Problem to solve
Look through the data below, and copy each line that carries the word "Viewport".
[Opening Recorded information section]
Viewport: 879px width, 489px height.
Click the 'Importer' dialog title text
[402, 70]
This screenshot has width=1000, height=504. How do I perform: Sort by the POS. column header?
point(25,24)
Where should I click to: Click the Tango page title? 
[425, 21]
[Closing Recorded information section]
[Opening Recorded information section]
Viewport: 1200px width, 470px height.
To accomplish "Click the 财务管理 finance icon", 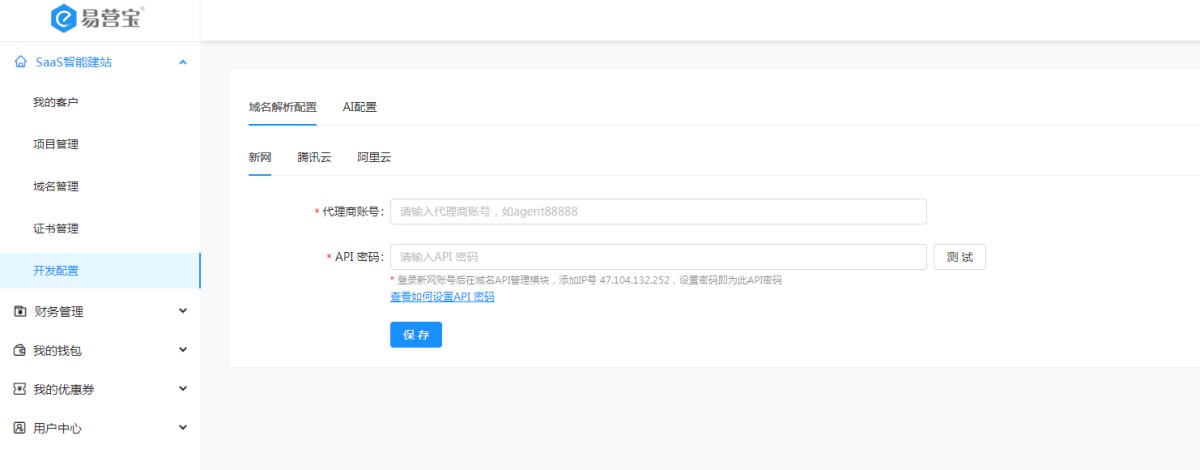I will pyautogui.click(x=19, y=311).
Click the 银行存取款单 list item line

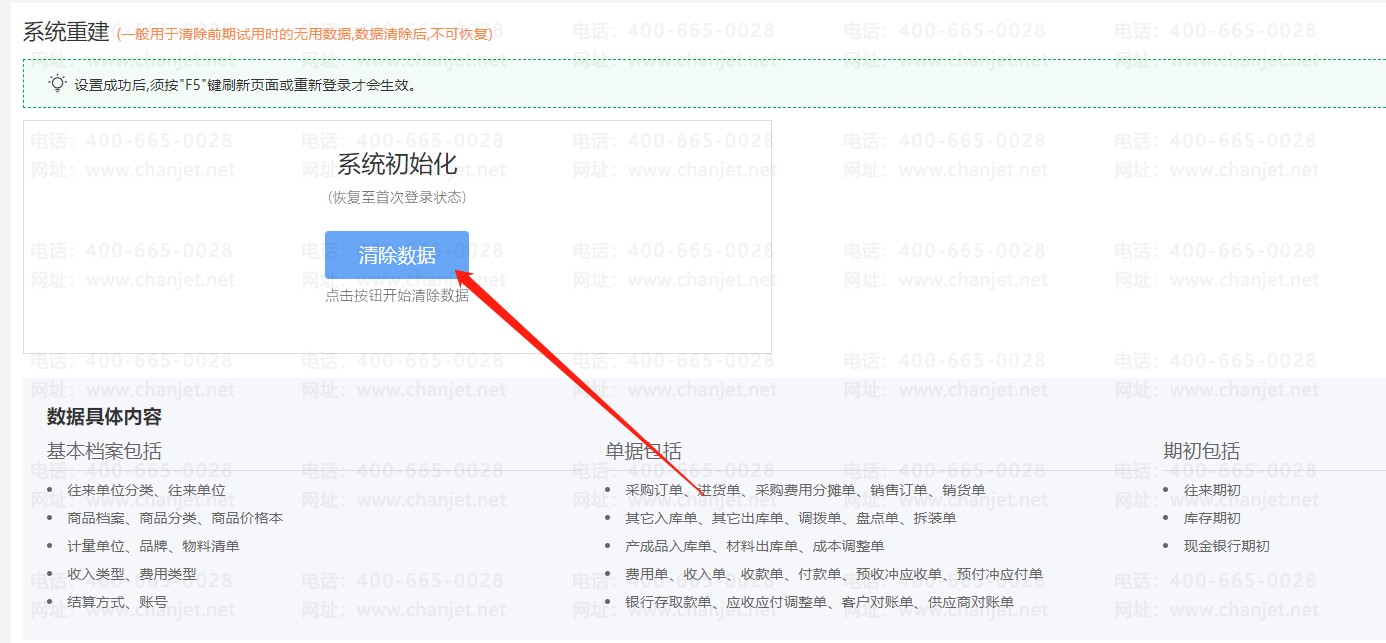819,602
[Closing Recorded information section]
Answer to this exercise
Viewport: 879px width, 489px height.
Viewport: 1200px width, 470px height.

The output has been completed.